After a little more testing, I found that this all compiles fine on my
gentoo box, using gcc 3.2,3.3,3.4.6.
The way you are using templates does compile on OS X gcc 4.0, but not 3.3.
Could this be an OS X version of gcc issue?

Either way, even if it compiles...

updateGlobalGradientSlow(Uint8 *gradient)
{
 if (size <= 65536)
   updateGlobalGradientSlow<Uint16>(gradient);
 else
   updateGlobalGradientSlow<Uint32>(gradient);
}

seems like a very strange and counter-intuitive way of using templates.  Was
there a specific reason that it was changed to use templates vs using two
methods?

/Shawn

On 4/2/07, Kai Antweiler <[EMAIL PROTECTED]> wrote:

> I just want to make this clear:
> I am not compiling with pedantic and seeing warnings.  On OS X and gcc
> 3.3this brings my compiler to a screeching halt (read error).
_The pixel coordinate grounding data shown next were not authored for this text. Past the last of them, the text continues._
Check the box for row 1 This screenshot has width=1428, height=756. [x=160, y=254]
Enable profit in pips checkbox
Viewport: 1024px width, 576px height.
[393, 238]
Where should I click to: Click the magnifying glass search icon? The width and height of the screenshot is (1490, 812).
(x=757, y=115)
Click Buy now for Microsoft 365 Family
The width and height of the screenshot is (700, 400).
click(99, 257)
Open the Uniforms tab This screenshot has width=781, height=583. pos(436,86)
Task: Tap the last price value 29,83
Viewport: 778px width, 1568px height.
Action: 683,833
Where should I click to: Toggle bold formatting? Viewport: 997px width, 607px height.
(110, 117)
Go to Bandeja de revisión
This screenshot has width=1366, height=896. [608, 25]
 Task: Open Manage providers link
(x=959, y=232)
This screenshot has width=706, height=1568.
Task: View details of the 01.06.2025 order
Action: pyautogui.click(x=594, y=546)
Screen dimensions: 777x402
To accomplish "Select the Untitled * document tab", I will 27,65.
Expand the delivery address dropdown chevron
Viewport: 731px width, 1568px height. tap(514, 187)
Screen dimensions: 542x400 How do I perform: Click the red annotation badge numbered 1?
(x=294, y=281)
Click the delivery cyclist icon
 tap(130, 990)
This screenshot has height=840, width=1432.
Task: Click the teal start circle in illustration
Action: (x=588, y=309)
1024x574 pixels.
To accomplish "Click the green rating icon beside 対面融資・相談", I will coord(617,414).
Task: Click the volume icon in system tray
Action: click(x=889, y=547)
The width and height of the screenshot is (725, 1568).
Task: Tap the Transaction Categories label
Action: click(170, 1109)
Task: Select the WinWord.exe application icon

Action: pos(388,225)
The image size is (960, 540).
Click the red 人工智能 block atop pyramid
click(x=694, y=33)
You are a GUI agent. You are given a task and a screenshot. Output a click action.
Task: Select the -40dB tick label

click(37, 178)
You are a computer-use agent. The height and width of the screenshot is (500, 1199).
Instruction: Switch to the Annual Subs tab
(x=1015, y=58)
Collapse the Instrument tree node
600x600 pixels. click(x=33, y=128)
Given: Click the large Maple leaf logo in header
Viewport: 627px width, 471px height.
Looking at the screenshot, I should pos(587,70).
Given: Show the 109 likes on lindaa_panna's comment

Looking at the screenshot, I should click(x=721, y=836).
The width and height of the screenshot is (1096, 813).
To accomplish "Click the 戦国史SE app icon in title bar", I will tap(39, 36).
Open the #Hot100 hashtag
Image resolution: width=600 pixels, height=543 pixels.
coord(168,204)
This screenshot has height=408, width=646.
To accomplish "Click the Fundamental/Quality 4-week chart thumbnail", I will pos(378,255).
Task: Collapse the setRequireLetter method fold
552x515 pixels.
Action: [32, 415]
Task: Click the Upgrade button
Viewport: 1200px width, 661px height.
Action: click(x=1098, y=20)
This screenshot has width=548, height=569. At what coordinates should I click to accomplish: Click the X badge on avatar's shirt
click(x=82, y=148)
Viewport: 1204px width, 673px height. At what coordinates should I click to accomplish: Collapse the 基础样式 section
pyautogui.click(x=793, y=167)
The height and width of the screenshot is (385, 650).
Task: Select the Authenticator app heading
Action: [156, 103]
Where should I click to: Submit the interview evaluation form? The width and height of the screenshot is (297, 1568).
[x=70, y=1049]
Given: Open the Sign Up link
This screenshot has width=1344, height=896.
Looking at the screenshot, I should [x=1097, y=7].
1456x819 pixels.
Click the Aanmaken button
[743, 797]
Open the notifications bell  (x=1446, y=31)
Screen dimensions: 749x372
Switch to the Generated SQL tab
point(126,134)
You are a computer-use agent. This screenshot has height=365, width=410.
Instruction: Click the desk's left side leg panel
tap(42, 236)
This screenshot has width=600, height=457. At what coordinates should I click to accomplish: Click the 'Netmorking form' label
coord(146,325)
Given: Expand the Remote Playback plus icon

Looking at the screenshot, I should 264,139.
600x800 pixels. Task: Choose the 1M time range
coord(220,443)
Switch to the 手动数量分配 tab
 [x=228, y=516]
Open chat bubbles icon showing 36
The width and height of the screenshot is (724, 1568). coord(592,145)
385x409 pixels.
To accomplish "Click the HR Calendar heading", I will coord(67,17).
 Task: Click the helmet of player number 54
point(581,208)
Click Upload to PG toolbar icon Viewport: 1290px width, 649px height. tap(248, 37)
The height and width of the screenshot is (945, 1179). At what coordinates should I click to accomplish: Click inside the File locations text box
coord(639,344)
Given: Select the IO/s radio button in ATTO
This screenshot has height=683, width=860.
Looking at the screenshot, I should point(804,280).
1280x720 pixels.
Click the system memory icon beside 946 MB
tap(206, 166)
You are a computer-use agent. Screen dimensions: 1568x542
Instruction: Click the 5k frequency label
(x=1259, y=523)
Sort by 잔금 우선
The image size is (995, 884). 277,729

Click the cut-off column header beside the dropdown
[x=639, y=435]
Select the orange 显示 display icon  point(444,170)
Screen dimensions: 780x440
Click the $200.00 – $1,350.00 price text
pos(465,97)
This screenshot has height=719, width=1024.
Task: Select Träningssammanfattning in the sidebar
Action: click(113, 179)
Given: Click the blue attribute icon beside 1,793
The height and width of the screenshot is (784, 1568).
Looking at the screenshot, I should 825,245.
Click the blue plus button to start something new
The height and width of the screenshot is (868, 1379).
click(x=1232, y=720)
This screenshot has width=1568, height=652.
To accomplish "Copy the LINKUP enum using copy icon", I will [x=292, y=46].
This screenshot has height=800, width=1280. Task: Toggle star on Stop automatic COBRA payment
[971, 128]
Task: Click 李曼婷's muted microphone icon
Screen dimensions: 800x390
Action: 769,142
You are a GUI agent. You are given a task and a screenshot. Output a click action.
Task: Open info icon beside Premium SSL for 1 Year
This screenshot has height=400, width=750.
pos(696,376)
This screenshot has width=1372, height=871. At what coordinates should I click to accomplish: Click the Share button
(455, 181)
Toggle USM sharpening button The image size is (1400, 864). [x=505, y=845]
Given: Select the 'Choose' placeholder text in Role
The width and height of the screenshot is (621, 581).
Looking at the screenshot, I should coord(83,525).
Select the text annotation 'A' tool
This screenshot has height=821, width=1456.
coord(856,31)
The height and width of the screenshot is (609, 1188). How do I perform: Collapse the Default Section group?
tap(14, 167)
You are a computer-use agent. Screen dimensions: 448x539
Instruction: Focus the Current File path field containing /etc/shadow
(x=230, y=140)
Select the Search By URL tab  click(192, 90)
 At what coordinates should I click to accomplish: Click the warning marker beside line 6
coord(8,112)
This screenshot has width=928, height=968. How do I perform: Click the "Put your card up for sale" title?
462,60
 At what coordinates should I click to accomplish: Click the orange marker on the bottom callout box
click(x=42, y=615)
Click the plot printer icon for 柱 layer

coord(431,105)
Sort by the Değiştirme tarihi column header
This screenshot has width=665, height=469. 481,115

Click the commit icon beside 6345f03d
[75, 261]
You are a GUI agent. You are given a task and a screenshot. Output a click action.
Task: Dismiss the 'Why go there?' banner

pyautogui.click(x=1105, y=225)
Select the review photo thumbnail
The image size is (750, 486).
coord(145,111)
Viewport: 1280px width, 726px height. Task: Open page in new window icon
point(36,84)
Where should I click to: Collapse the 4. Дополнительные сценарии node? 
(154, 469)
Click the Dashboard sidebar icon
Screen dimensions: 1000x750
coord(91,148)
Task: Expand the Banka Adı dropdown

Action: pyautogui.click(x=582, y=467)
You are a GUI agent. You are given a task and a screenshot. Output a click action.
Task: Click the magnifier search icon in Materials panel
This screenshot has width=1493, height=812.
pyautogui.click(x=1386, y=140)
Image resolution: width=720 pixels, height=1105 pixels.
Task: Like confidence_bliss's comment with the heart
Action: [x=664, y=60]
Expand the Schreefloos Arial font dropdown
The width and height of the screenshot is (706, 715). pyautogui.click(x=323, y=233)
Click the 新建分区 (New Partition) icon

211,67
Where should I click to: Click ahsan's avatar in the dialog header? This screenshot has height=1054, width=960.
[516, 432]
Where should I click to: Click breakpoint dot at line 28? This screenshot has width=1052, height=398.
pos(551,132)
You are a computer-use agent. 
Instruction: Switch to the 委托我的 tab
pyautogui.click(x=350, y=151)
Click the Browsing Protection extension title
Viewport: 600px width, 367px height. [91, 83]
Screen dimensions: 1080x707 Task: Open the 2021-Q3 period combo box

Yes, that's right.  I just wanted much warnings and errors to find
code that compromises portability.  I was quite surprised when I
saw the enum error message.
I will follow Cyrilles suggestion and remove -pedantic.


> Can anyone get gcc 3.3 and try it?  Maybe gcc 4.x and up support this,
but
> 3.3 doesn't.

I just checked.  gcc 3.3.5-r1 is the lowest I can get without problems.
But I don't think I have time until easter.